[Data under study]
[Start of section]
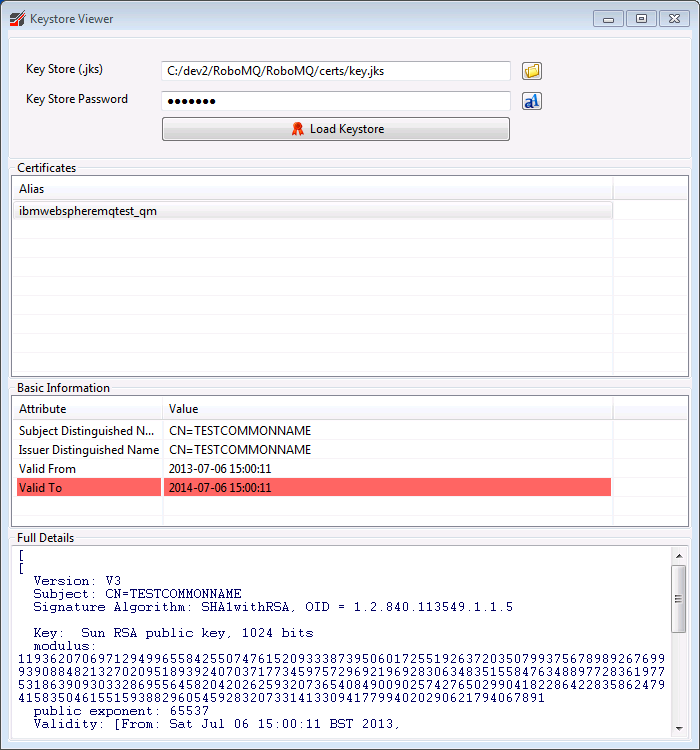Click the Valid To date value 2014-07-06

220,488
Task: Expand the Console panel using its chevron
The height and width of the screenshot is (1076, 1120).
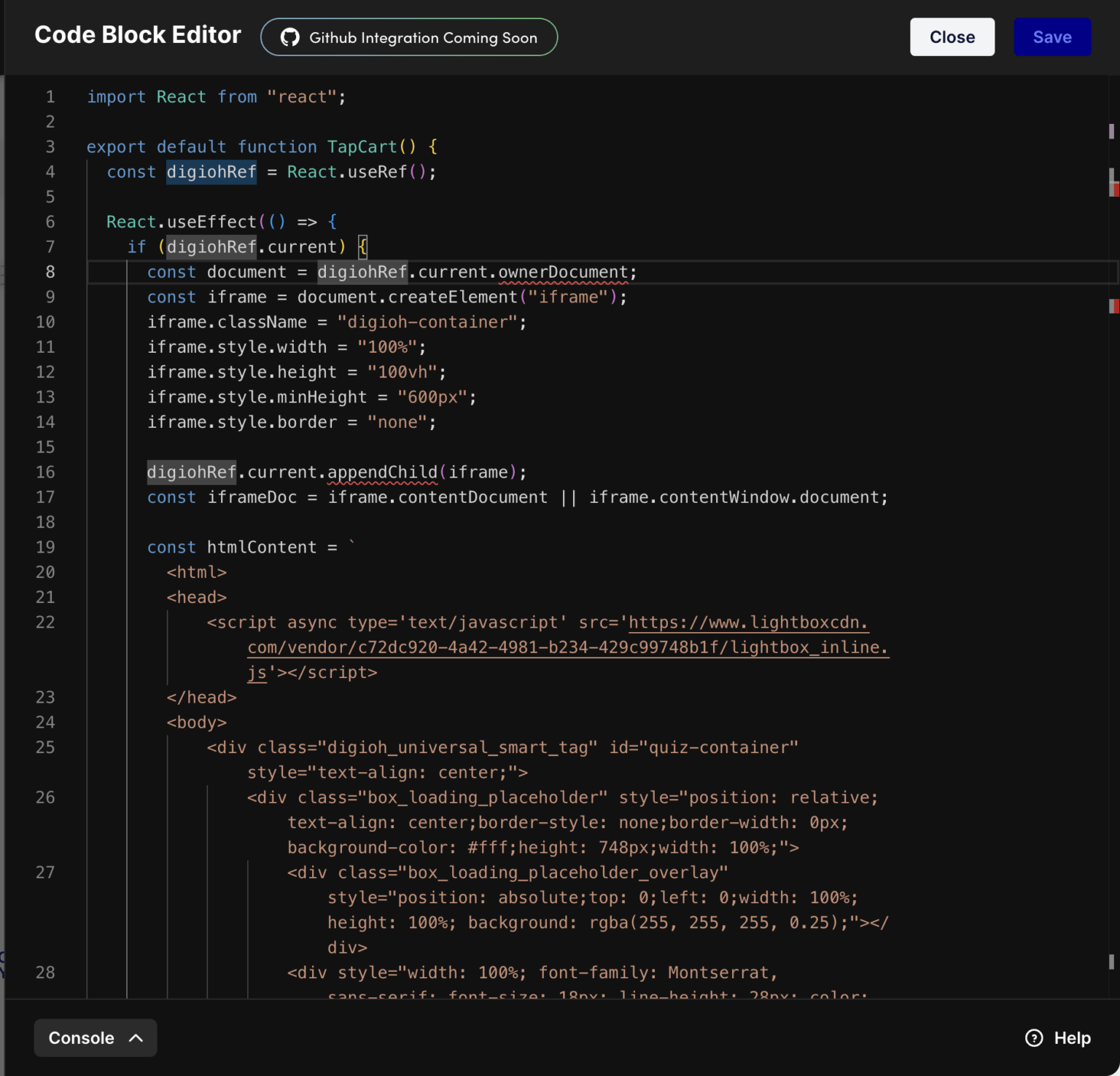Action: pos(136,1037)
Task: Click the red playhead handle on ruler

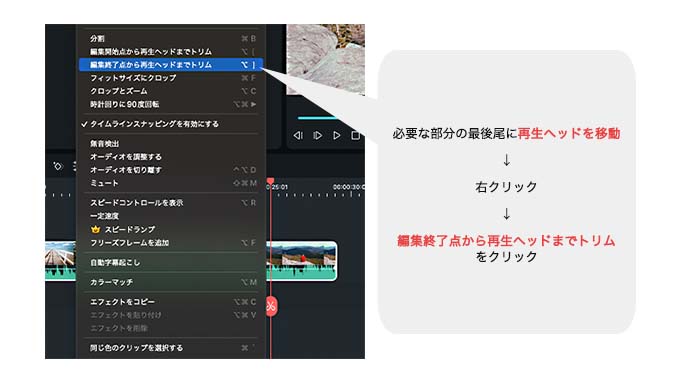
[End of section]
[Work order]
The lines wanted run from the one with "Task: Expand the" through the final line of the data; repeat them word for word and skip every picture.

[Answer]
Task: Expand the Console panel using its chevron
The height and width of the screenshot is (1076, 1120).
Action: pos(136,1037)
Task: Click the red playhead handle on ruler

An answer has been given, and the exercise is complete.